Immigrant families struggle with trauma
Associated Press
SAN DIEGO
A 6-year-old immigrant boy sobs at the school bus stop in suburban Maryland and begs his mother to promise she will not disappear again.
A toddler in Honduras wakes up screaming and searches for the government social worker who cared for him for several months. Other children duck or hide their faces when they see a uniformed officer.
Families who were separated at the U.S.-Mexico border by the Trump administration and then reunited with their children say they are suffering deep emotional wounds and want the U.S. government to pay for mental-health treatment to remedy the situation.

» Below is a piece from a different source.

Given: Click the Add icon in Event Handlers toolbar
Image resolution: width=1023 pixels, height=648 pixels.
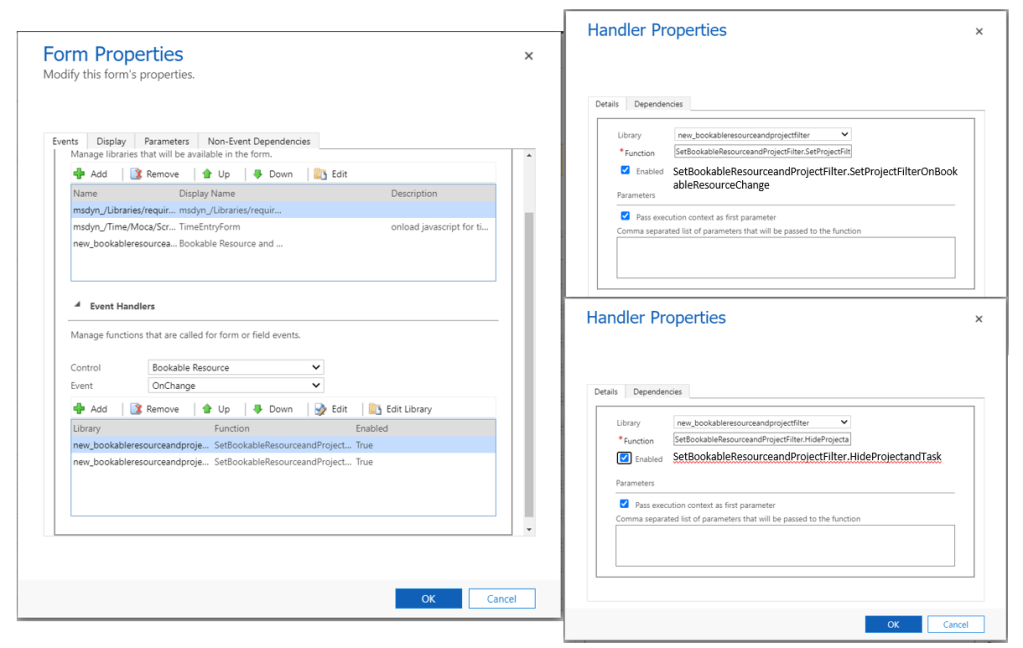Looking at the screenshot, I should 80,409.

The families say the joyous reunions that occurred after the government reversed its policy have given way to agonizing daily routines as they’ve settled back into life in the U.S. and Central America. They say both the children and parents are traumatized by the ordeal.
Once easy-going children are now jumpy, disobedient, short-tempered and afraid of school, their parents say. They have nightmares on a regular basis. Little things trigger tears, even in older kids.
“I can’t sleep away from my son, nor he from me,” Iris Eufragio said in a phone interview with The Associated Press from Rosedale, Md., where she and her 6-year-old boy, Ederson, are living with family friends while they seek asylum after fleeing violence in Honduras.
The government separated them at the border in June and reunited them under court order after the boy spent a month at a Phoenix detention center.
The son is struggling to adjust. As a kindergartner in Honduras, he loved school. Now teachers have had to embrace him to stop him from running off campus to get back to his mother. He keeps asking whether he may have to return to a detention center.
“Just seeing a police car makes him scared,” Eufragio said.